_What you will do_:
A – In the passage about the premature baby below, begin at the words "By managing his" and stop after "released last Wednesday.". Reproduce that stretch word for word.
B – Pick up the article about the premature baby born in Tokyo after its last sentence, and keep writing.

_Document passage_:
________________

Delivered last August in Tokyo at just 24 weeks’ gestation, a diagnosis had showed he had stopped growing within his mother’s womb. Doctors then delivered him via Caesarean section when they determined that his life was in danger. He is now feeding and growing normally and has been discharged from Keio University Hospital, just two months after his initial due date.

After five months of intensive care, the baby boy now weighs a little more than 7 pounds (3,238 grams). According to local media, his mother said, “I can only say I'm happy that he has grown this big because honestly, I wasn't sure he could survive.”   

The baby boy was so small at birth that he fit in a pair of adult cupped hands. Dr. Takeshi Arimitsu, who treated the patient, said “there is a possibility that babies will be able to leave the hospital in good health even though they are born small.” Babies with a birth weight below 35 ounces (1,000 grams) are prone to have lung problems, suffer heart failure, or contract severe infectious diseases due to their underdeveloped organs. In developed countries such as Japan, the survival rate of these babies has been as high as 90 percent recently.  

By managing his nutrition and breathing, doctors treated him in a neonatal intensive care unit at the hospital, where he grew steadily and was breastfed. He was released last Wednesday.

________________

_Data block_:
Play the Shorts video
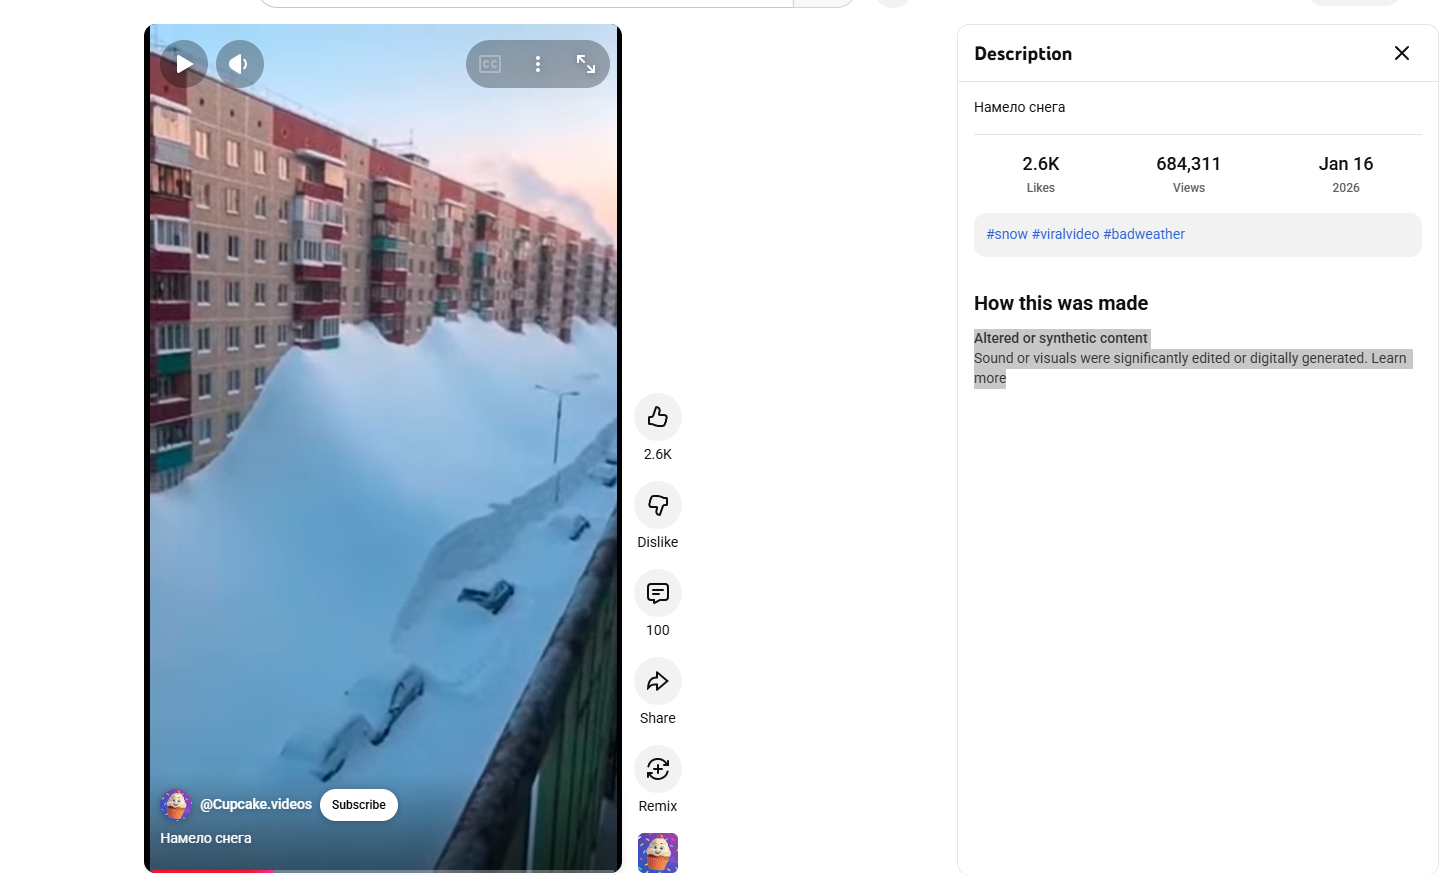The width and height of the screenshot is (1443, 883). [184, 64]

________________

_Expected outputs_:
A –
By managing his nutrition and breathing, doctors treated him in a neonatal intensive care unit at the hospital, where he grew steadily and was breastfed. He was released last Wednesday.

B –
According to Keio University Hospital, he is believed to hold the record for the smallest newborn boy to be discharged from a hospital in good health. The previous record was held by a baby boy born in Germany in 2009 weighing just 9.6 ounces (274 grams), the hospital said. Doctors cited a registry of the world smallest surviving babies that is maintained by the University of Iowa.

According to the Tiniest Babies Registry, there have been 23 babies born worldwide who survived after premature birth and weighing less than 10.5 ounces (300 grams). Of these, only four were boys. The smallest girl, also in Germany, weighed 8.8 ounces (252 grams) at birth.

Keio University Hospital said the survival rate for the smallest babies is lower for boys than for girls. While they are not certain why this is the case, it may be related to the slower development of lungs in unborn boys, said Keio Hospital. According to UNICEF, Japan has one of the world's lowest rates of infant mortality.

“I want people to know that babies can return home vigorous even if they are born small,” said attending Dr. Takeshi Arimitsu.

The incidence of babies aborted at the gestational age of the boy in Japan remains high.  A 2007 study published in the British Journal of Obstetrics and Gynecology, for example, showed that approximately 1 in 30 abortions after 16 weeks’ gestation result in a live infant. At 23 weeks’ gestation, 9.7 percent survived. The study thus suggested that more than 900 babies survive late-term abortions each year in the United States.